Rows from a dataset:
..........

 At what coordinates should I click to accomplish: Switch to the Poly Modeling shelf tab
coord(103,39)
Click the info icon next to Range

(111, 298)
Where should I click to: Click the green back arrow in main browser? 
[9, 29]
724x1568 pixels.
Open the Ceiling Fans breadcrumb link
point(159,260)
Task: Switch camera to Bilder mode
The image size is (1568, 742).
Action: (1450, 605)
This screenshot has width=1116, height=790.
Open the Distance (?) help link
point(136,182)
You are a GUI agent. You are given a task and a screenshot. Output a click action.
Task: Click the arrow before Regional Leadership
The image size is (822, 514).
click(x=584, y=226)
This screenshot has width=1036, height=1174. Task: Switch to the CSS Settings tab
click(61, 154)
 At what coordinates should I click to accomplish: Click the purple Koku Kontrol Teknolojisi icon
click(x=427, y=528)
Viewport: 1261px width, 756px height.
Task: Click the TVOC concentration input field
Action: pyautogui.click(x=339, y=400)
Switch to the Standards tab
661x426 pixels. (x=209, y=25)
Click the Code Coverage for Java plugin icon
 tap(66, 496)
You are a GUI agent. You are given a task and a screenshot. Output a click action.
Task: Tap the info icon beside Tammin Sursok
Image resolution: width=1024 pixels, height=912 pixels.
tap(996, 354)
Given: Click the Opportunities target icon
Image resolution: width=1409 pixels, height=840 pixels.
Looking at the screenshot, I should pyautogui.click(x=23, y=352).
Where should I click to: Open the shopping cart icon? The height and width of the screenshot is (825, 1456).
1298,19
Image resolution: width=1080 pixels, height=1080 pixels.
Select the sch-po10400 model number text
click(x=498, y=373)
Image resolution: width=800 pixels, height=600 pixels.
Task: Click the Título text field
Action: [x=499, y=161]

..........

__Work to be completed__
Collect every line in the rows above that contains the string "link" and copy each one.

__Worked solution__
Open the Ceiling Fans breadcrumb link
Open the Distance (?) help link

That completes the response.